Problem =>
Once the line containing "[Next announcement] (137, 8)" is found in the entries below, reproduce it and every line after it, stopping at and including the line containing "[Subscribe] (127, 2131)"; reproduce nothing else, and keep each line exact.

Dataset records =>
================================

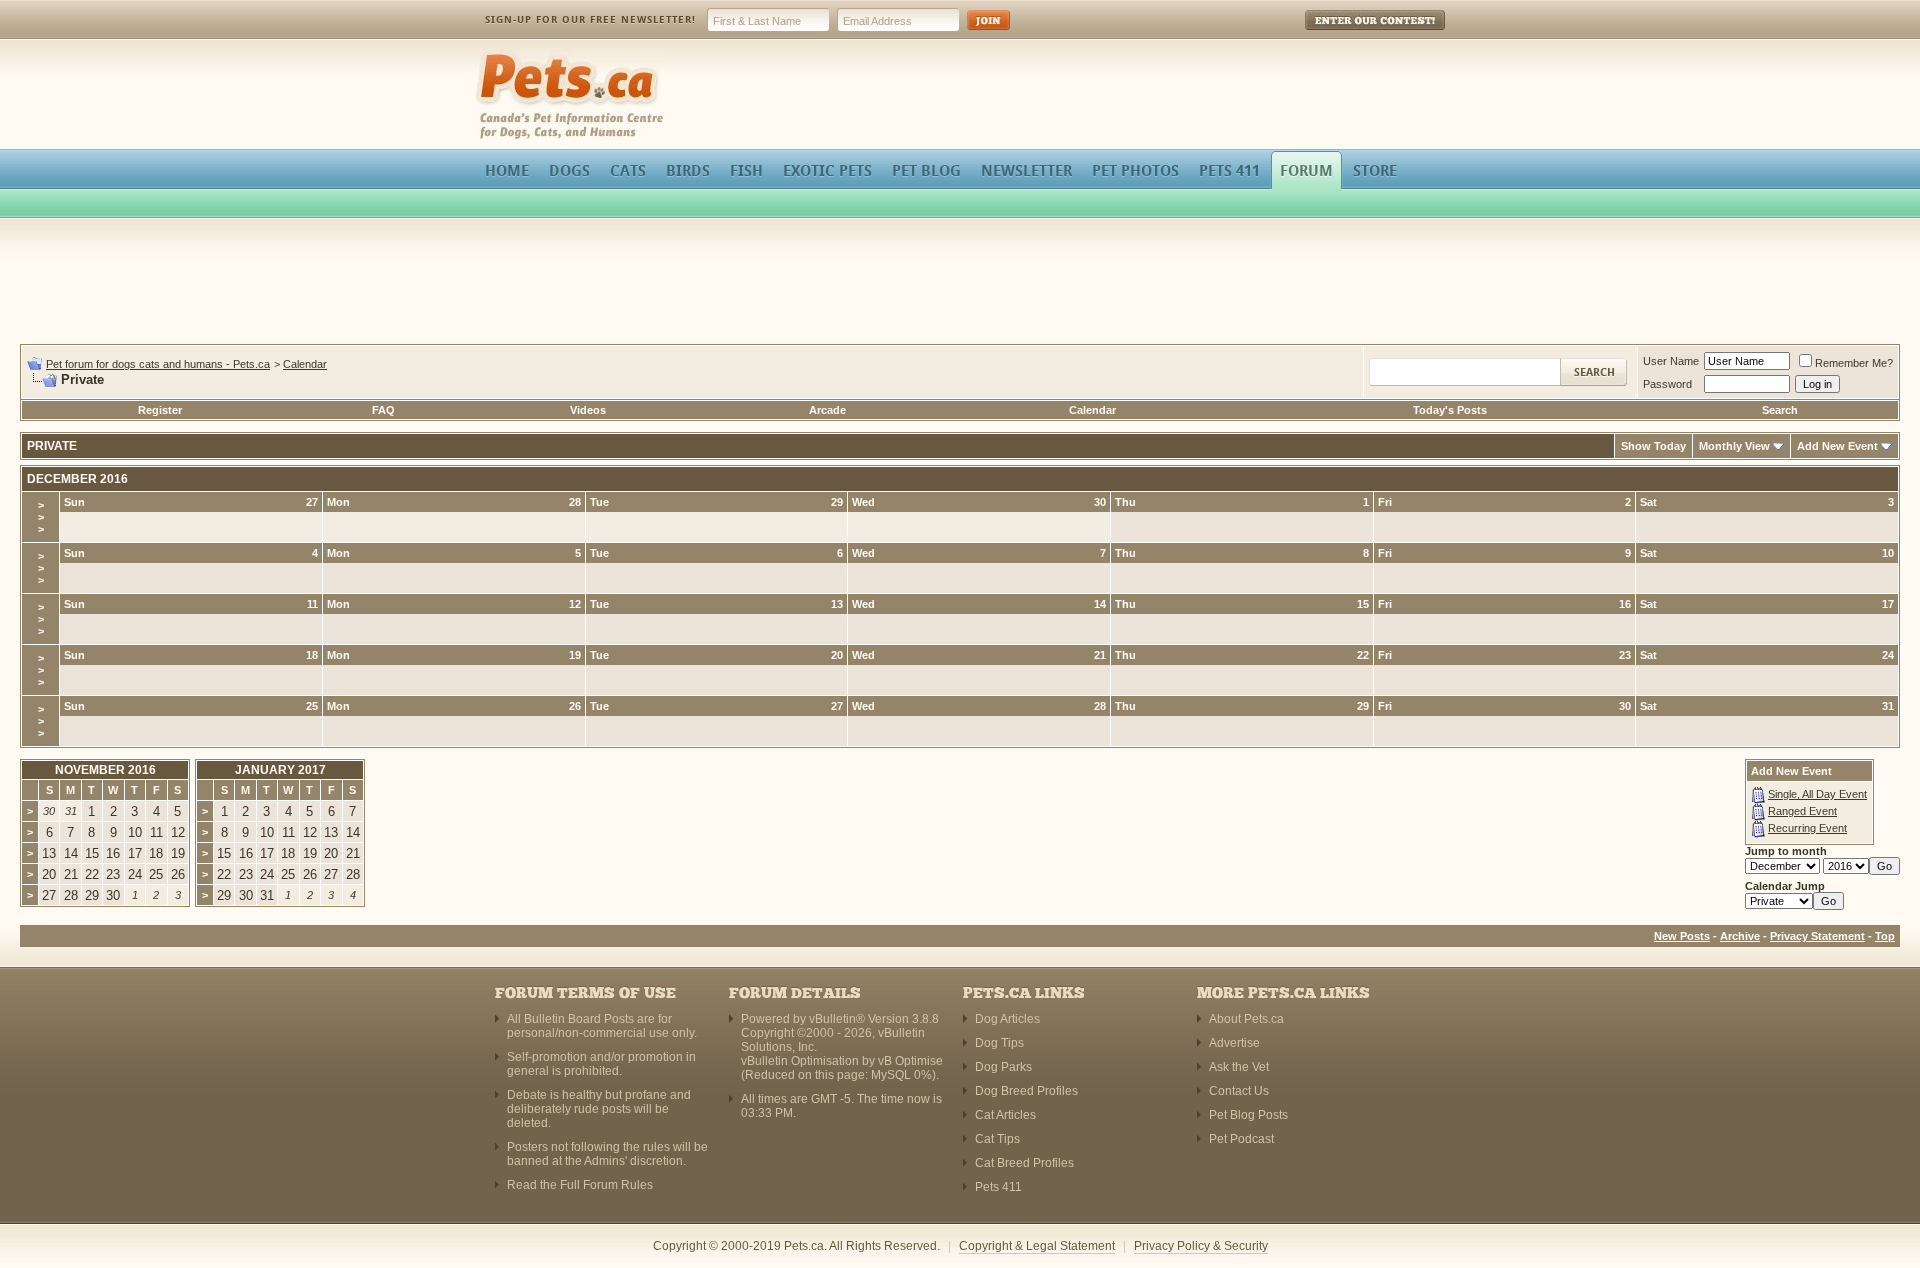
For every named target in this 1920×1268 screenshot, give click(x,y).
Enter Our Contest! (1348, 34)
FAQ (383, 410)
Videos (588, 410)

================================

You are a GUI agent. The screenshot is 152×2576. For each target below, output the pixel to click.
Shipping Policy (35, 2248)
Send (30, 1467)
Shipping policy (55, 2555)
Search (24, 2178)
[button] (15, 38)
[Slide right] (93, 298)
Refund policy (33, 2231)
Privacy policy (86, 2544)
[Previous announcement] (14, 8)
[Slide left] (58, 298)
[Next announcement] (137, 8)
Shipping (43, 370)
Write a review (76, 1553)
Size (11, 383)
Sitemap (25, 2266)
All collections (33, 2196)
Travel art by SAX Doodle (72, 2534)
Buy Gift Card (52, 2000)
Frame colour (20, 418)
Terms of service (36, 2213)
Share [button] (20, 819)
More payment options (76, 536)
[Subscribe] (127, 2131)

================================

Written solution =>
[Next announcement] (137, 8)
Shipping (43, 370)
Write a review (76, 1553)
Size (11, 383)
Sitemap (25, 2266)
All collections (33, 2196)
Travel art by SAX Doodle (72, 2534)
Buy Gift Card (52, 2000)
Frame colour (20, 418)
Terms of service (36, 2213)
Share [button] (20, 819)
More payment options (76, 536)
[Subscribe] (127, 2131)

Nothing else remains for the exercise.